» OBJECTIVES
[A] List every person credited under "Written by" in the Rock Odyssey article.
[B] In the Rock Odyssey article, rewrite the paragraph beginning "In the 1950s, she meets greaser Billy" as a short bulleted list that keeps its main events.
[C] According to the Rock Odyssey article, who did the storyboards for the film?

» SOURCE EXCERPT
- Directed by: Joseph Barbera William Hanna Additional director: Robert Taylor (uncredited)
- Written by: Robert Taylor Joseph Barbera Neal Barbera
- Produced by: Joseph Barbera William Hanna
- Starring: Scatman Crothers
- Edited by: Warner E. Leighton Margaret Webb
- Music by: Hoyt Curtin
- Production company: Hanna-Barbera Productions
- Distributed by: Worldvision Enterprises
- Release date: July 13, 1987 (Los Angeles International Animation Celebration);
- Running time: 72 minutes
- Country: United States
- Language: English

= Rock Odyssey =

1987 animated film by Hanna-Barbera

Rock Odyssey is an animated jukebox musical feature film produced by Hanna-Barbera for a Worldvision Enterprises release in 1987. Directed by Robert Taylor (but credited to William Hanna and Joseph Barbera on the final print), with storyboards by Pete Alvarado, it features Scatman Crothers in his final film appearance, and was released following his death. The film was dedicated to his memory.

The film was released on a program of special world premiere matinee screenings of the Los Angeles International Animation Celebration's opening day gala event, but it never received a wide theatrical release.

==Plot==
Idol Laura seeks out to find her one true love after being separated as children through the history of music.

In the 1950s, she meets greaser Billy. Their relationship is born out of a love for dancing and rock and roll. Billy later gets into trouble with a street gang who beat him up. Laura helps him get back on his feet by giving him a prize she won at a carnival game. Billy's car becomes out of control, which worsens the relationship despite attempts to make things better such as going to a drive-in movie and prom. At prom, Billy crashes his car, and later that night, Laura decides to break up with him. Billy tries to win her back by singing, but inadvertently floods the venue with a tidal wave of punch. The singing alerts a string of monsters, which chase after Billy, resulting in the prom being a disaster and ending with him all alone.

» MATERIAL SUPPLIED
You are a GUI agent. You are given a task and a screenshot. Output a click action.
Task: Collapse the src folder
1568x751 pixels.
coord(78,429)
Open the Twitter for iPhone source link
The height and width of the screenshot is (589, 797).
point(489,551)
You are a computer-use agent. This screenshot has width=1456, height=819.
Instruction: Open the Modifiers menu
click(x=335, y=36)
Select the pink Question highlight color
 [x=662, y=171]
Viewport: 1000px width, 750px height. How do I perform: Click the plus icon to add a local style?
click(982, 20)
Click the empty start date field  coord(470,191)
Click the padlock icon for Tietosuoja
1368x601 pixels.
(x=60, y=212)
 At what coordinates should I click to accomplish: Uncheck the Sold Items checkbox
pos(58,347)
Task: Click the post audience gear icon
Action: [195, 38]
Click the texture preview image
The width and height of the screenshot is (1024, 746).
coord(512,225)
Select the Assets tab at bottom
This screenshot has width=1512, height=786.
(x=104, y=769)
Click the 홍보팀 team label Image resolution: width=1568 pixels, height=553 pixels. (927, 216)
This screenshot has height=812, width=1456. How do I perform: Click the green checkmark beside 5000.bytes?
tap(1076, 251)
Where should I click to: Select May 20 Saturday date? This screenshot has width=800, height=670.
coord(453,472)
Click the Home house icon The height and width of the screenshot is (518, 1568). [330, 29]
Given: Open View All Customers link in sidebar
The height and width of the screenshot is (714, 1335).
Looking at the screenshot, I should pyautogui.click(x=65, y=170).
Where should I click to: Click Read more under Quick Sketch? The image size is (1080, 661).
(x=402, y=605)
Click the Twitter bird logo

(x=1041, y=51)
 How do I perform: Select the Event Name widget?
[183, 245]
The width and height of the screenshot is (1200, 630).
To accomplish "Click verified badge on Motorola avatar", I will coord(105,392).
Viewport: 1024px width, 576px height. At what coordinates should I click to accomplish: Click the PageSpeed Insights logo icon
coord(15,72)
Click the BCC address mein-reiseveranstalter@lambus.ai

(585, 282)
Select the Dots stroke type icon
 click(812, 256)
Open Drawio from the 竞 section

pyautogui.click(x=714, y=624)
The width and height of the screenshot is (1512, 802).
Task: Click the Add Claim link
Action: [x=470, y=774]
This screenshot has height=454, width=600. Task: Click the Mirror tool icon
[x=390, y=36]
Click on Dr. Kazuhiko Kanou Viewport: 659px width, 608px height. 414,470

» RESPONSES FOR EACH TASK
[A]
- Robert Taylor
- Joseph Barbera
- Neal Barbera

[B]
- In the 1950s, Laura meets greaser Billy, and they bond over dancing and rock and roll.
- A street gang beats Billy up, and Laura helps him recover by giving him a prize she won at a carnival game.
- Billy's car gets out of control and strains the relationship, despite a drive-in movie and prom.
- Billy crashes his car at prom, and Laura breaks up with him that night.
- Billy sings to win her back but floods the venue with a tidal wave of punch.
- His singing draws a string of monsters that chase him, ruining the prom and leaving him alone.

[C] Pete Alvarado